Every line of the records below from the line with "Accueil (52, 254)" up to and including the line with "Screenshot is 168x2576." must be reproduced exactly, and no line outside that range.

> **Extracted material**:
((
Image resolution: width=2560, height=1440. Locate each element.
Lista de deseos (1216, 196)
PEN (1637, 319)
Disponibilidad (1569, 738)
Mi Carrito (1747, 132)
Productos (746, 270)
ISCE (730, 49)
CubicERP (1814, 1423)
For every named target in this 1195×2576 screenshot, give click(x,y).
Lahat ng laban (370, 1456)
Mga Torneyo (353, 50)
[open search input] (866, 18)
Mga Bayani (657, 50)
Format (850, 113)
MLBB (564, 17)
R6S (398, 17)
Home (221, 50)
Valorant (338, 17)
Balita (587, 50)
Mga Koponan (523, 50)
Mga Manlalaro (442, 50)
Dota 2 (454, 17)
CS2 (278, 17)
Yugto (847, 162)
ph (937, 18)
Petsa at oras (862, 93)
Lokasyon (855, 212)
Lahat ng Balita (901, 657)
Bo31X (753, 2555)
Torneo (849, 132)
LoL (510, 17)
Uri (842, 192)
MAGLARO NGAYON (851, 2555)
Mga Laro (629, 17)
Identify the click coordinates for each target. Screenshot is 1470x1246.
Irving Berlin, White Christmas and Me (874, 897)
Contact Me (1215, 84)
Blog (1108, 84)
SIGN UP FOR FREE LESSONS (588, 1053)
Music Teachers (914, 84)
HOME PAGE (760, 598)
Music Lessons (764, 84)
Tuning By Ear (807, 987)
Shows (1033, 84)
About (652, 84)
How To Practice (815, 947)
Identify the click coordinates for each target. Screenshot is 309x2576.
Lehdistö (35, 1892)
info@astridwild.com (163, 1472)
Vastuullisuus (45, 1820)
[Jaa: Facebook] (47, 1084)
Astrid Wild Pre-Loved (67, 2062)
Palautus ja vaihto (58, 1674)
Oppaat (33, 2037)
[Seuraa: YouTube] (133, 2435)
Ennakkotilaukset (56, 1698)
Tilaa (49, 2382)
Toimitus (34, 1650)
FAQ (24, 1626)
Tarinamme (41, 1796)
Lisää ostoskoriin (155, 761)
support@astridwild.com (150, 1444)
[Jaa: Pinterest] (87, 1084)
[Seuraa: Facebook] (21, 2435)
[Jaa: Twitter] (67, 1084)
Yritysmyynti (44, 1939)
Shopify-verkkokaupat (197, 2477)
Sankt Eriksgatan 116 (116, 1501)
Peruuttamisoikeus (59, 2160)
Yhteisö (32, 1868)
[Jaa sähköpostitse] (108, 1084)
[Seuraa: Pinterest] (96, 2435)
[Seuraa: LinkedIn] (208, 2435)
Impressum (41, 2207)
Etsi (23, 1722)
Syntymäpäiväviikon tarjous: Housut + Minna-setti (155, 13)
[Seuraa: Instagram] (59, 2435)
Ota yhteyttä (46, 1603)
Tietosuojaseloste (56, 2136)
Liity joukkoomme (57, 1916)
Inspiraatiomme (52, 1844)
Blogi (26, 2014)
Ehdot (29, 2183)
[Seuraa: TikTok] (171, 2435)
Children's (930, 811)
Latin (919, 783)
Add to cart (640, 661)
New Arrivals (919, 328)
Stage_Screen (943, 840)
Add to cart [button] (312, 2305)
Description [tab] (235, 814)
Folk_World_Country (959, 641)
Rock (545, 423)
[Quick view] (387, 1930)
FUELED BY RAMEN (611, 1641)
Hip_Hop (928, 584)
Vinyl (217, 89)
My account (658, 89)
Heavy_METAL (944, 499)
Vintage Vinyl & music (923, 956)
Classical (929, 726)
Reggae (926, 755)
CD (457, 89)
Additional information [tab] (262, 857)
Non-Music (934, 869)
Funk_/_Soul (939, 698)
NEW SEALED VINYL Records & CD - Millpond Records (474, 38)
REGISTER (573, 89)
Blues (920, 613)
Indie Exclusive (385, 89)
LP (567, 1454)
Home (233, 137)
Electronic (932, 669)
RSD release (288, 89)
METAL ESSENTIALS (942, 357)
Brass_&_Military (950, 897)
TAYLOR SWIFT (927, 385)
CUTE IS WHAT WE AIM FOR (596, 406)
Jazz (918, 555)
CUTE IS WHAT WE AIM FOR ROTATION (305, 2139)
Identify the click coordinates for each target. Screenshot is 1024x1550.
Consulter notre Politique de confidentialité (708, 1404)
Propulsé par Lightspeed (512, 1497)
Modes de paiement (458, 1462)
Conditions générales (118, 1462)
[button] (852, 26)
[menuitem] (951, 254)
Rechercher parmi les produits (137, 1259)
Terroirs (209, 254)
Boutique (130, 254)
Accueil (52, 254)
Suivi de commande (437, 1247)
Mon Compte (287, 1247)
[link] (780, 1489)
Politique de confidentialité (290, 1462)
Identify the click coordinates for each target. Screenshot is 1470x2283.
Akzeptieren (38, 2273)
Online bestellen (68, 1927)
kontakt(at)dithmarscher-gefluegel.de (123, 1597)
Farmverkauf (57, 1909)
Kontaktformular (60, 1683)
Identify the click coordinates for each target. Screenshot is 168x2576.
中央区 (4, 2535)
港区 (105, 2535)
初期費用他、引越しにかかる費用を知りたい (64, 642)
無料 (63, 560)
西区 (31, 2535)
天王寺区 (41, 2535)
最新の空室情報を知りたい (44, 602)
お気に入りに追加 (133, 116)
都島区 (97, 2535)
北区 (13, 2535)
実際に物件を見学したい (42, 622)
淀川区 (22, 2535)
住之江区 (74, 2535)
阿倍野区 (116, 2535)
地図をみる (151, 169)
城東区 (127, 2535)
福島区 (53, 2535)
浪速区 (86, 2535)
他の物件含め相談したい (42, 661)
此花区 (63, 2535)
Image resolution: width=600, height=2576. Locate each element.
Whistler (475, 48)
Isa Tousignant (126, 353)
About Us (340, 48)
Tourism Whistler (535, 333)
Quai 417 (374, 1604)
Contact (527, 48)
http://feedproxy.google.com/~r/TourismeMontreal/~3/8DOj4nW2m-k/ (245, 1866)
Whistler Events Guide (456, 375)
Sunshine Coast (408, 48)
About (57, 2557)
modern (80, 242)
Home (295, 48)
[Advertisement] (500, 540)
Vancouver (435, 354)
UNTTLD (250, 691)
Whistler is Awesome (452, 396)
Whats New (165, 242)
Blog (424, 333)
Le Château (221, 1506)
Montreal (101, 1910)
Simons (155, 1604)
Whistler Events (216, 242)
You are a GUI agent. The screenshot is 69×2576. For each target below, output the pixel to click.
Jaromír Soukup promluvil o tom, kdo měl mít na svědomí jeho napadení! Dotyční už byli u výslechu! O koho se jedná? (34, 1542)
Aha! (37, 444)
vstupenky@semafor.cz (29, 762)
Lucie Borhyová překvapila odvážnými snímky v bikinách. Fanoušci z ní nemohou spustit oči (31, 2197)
))
> **Your response**:
Accueil (52, 254)
Suivi de commande (437, 1247)
Mon Compte (287, 1247)
[link] (780, 1489)
Politique de confidentialité (290, 1462)
Identify the click coordinates for each target. Screenshot is 1470x2283.
Akzeptieren (38, 2273)
Online bestellen (68, 1927)
kontakt(at)dithmarscher-gefluegel.de (123, 1597)
Farmverkauf (57, 1909)
Kontaktformular (60, 1683)
Identify the click coordinates for each target. Screenshot is 168x2576.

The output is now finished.